@microblink/blinkid-in-browser-sdk
Version:
A simple ID scanning library for WebAssembly-enabled browsers.
780 lines (714 loc) • 28.7 kB
text/typescript
/**
* Copyright (c) Microblink Ltd. All rights reserved.
*/
import
{
RecognizerRunner,
RecognizerResultState
} from "./DataStructures";
import { captureFrame } from "./FrameCapture";
/**
* Preferred type of camera to be used when opening the camera feed.
*/
export enum PreferredCameraType
{
/** Prefer back facing camera */
BackFacingCamera,
/** Prefer front facing camera */
FrontFacingCamera
}
/**
* Explanation why VideoRecognizer has failed to open the camera feed.
*/
export enum NotSupportedReason
{
/** navigator.mediaDevices.getUserMedia is not supported by current browser for current context. */
MediaDevicesNotSupported = "MediaDevicesNotSupported",
/** Camera with requested features is not available on current device. */
CameraNotFound = "CameraNotFound",
/** Camera access was not granted by the user. */
CameraNotAllowed = "CameraNotAllowed",
/** Unable to start playing because camera is already in use. */
CameraInUse = "CameraInUse",
/** Camera is currently not available due to a OS or hardware error. */
CameraNotAvailable = "CameraNotAvailable",
/** There is no provided video element to which the camera feed should be redirected. */
VideoElementNotProvided = "VideoElementNotProvided"
}
/**
* The error object thrown when VideoRecognizer fails to open the camera feed.
*/
export class VideoRecognizerError extends Error
{
/** The reason why opening the camera failed. */
readonly reason: NotSupportedReason;
/* eslint-disable @typescript-eslint/no-explicit-any */
constructor( reason: NotSupportedReason, ...params: any[] )
{
super( ...params );
this.reason = reason;
this.name = "VideoRecognizerError";
}
/* eslint-enable @typescript-eslint/no-explicit-any */
}
/**
* Indicates mode of recognition in VideoRecognizer.
*/
export enum VideoRecognitionMode
{
/** Normal recognition */
Recognition,
/** Indefinite scan. Useful for profiling the performance of scan (using onDebugText metadata callback) */
RecognitionTest,
/** Only detection. Useful for profiling the performance of detection (using onDebugText metadata callback) */
DetectionTest
}
/**
* Invoked when VideoRecognizer finishes the recognition of the video stream.

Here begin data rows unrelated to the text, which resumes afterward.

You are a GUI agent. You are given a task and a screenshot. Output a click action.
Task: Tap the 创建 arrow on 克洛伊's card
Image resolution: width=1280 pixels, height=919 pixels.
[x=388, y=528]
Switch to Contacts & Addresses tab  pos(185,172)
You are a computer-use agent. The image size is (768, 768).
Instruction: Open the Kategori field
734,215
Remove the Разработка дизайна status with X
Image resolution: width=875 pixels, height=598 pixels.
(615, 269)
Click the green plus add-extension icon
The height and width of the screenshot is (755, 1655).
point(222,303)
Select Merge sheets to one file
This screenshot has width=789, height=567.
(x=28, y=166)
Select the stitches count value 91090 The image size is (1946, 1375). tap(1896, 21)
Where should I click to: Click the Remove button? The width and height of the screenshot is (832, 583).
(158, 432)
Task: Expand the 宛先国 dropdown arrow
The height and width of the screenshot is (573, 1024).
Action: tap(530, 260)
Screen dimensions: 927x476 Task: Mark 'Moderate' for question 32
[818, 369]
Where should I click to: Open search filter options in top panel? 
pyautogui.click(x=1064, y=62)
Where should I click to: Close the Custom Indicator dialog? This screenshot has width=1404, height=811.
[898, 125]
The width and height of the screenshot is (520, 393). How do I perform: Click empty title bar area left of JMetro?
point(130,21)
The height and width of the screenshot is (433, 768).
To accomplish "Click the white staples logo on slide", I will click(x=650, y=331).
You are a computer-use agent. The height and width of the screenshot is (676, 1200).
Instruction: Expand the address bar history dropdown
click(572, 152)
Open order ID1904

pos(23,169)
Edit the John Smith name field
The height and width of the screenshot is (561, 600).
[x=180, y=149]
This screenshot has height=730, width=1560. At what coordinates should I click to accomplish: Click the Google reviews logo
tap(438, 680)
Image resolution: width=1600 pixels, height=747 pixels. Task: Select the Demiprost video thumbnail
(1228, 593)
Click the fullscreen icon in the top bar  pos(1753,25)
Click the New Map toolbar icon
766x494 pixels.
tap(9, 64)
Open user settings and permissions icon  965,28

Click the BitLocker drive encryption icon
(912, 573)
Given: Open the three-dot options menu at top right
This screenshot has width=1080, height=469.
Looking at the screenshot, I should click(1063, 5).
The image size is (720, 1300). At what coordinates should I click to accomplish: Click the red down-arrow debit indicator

* @param recognitionState The state of recognition after finishing. If RecognizerResultState.Empty or
* RecognizerResultState.Empty are returned, this indicates that the scanning
* was cancelled or timeout has been reached.
*/
export type OnScanningDone = ( recognitionState: RecognizerResultState ) => Promise< void > | void;
/**
* A wrapper around RecognizerRunner that can use it to perform recognition of video feeds - either from live camera or
* from predefined video file.
*/
export class VideoRecognizer
{
/**
* Creates a new VideoRecognizer by opening a camera stream and attaching it to given HTMLVideoElement. If camera
* cannot be accessed, the returned promise will be rejected.
*
* @param cameraFeed HTMLVideoELement to which camera stream should be attached
* @param recognizerRunner RecognizerRunner that should be used for video stream recognition
* @param cameraId User can provide specific camera ID to be selected and used
* @param preferredCameraType Whether back facing or front facing camera is preferred. Obeyed only if there is
* a choice (i.e. if device has only front-facing camera, the opened camera will be a front-facing camera,
* regardless of preference)
*/
static async createVideoRecognizerFromCameraStream
(
cameraFeed: HTMLVideoElement,
recognizerRunner: RecognizerRunner,
cameraId: string | null = null,
preferredCameraType: PreferredCameraType = PreferredCameraType.BackFacingCamera
): Promise< VideoRecognizer >
{
// TODO: refactor this function into async/await syntax, instead of reject use throw
/* eslint-disable */
return new Promise< VideoRecognizer >
(
async ( resolve, reject ) =>
{
// Check for tag name intentionally left out, so it's possible to use VideoRecognizer with custom elements.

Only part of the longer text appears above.